Arguably, we are more vulnerable now of being victims of wicked problems and ultimately, business crises, than in the past. As the saying goes, what got us here isn’t going to be enough to get us where we need to be in the future.

The leadership topic of our time that has emerged is the super-evolving and paradoxical nature of leadership.  Disruption on a huge scale at a super-fast pace. Increased scrutiny of performance, heightened levels of transparency, environmental demands, financial turbulence, and a robust clarion call from society, government and regulators alike for business to articulate why it exists, is testing leadership like never before.

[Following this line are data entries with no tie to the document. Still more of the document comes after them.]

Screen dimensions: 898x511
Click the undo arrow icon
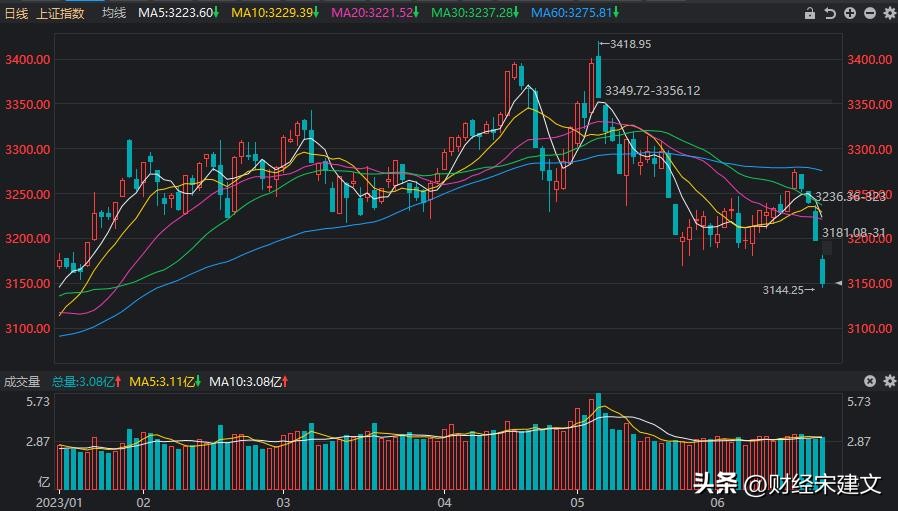click(830, 13)
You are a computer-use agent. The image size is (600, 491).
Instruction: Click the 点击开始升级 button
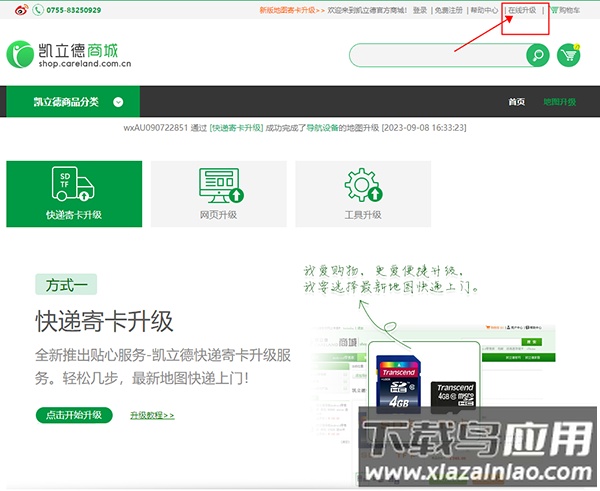(75, 415)
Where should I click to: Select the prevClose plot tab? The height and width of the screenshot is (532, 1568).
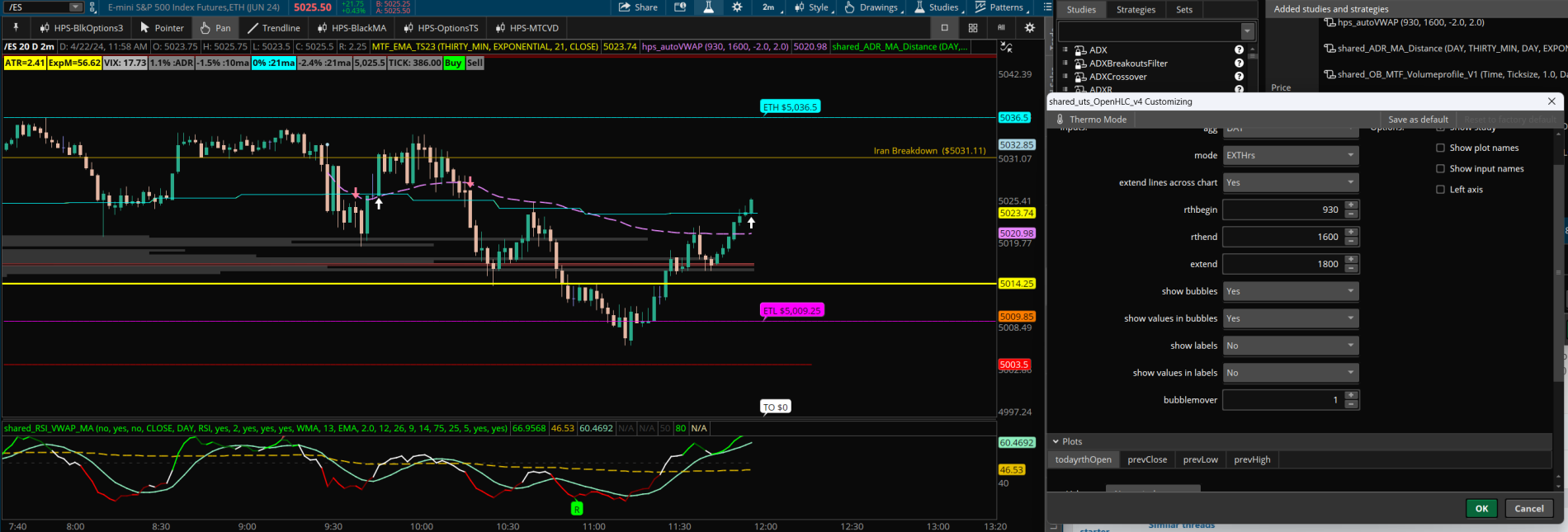click(1147, 460)
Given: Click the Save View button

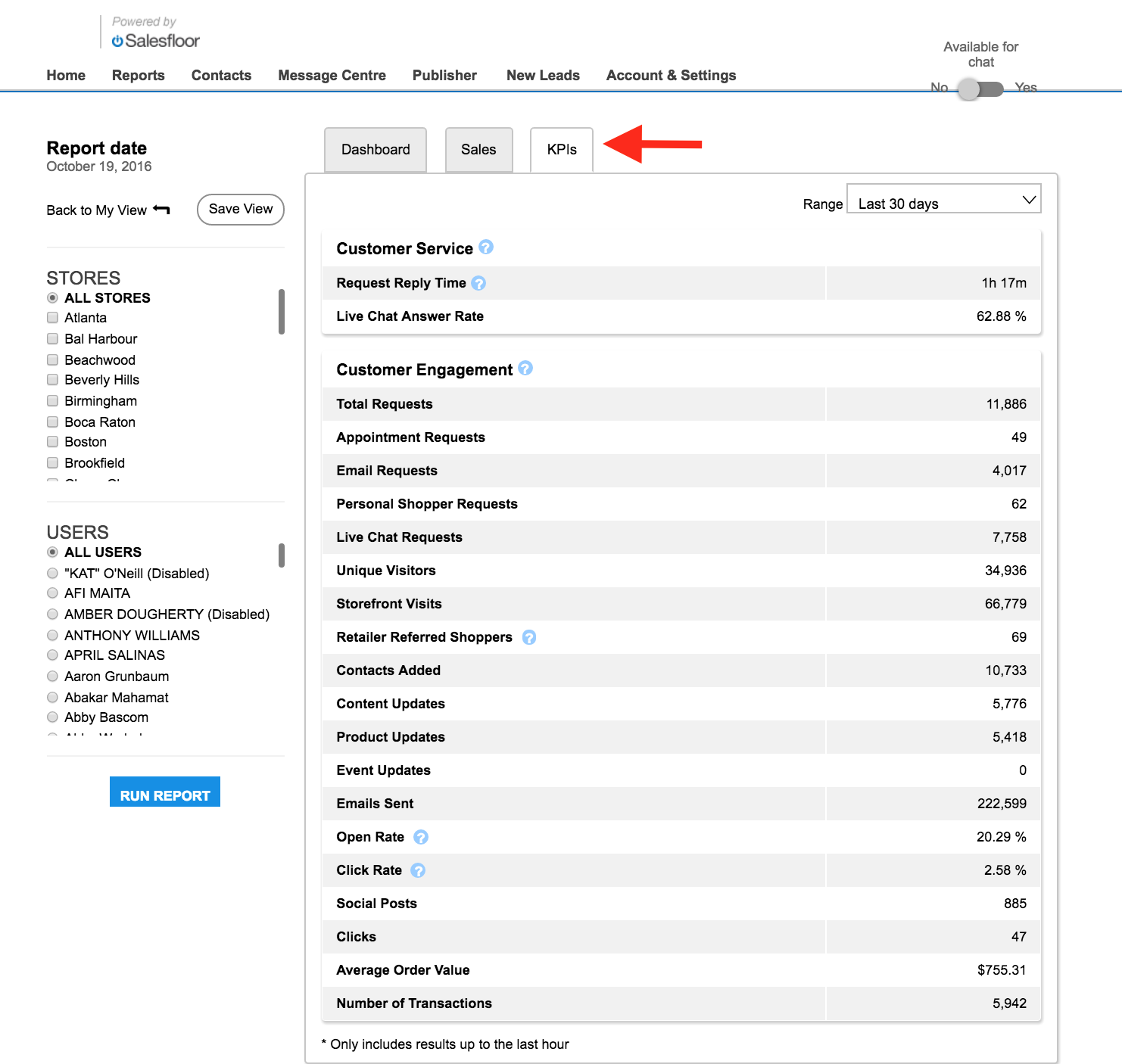Looking at the screenshot, I should click(x=241, y=210).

In the Economist edition dated 7 February 2020, the leading article ‘What it takes to be a CEO in the 2020s’, states that “the boundaries of the firm, and the CEO’s authority, are blurring”. And, “even as CEOs’ authority is being redefined, a shift is under way in where firms operate”. The days of formal authority, built on status and power, are diminishing.  The role of moral authority built on trust, integrity and honesty is now emerging as the currency of successful leadership, with a positive impact on organisational performance.  See this Yale Insights article and supporting study here, ‘For CEOs, integrity is the best policy’, May 2019, for further insight on the economic impact of a CEO’s behavioural integrity.

‘While formal authority can be seized, won, or bestowed, moral authority must be earned by who you are and how you lead’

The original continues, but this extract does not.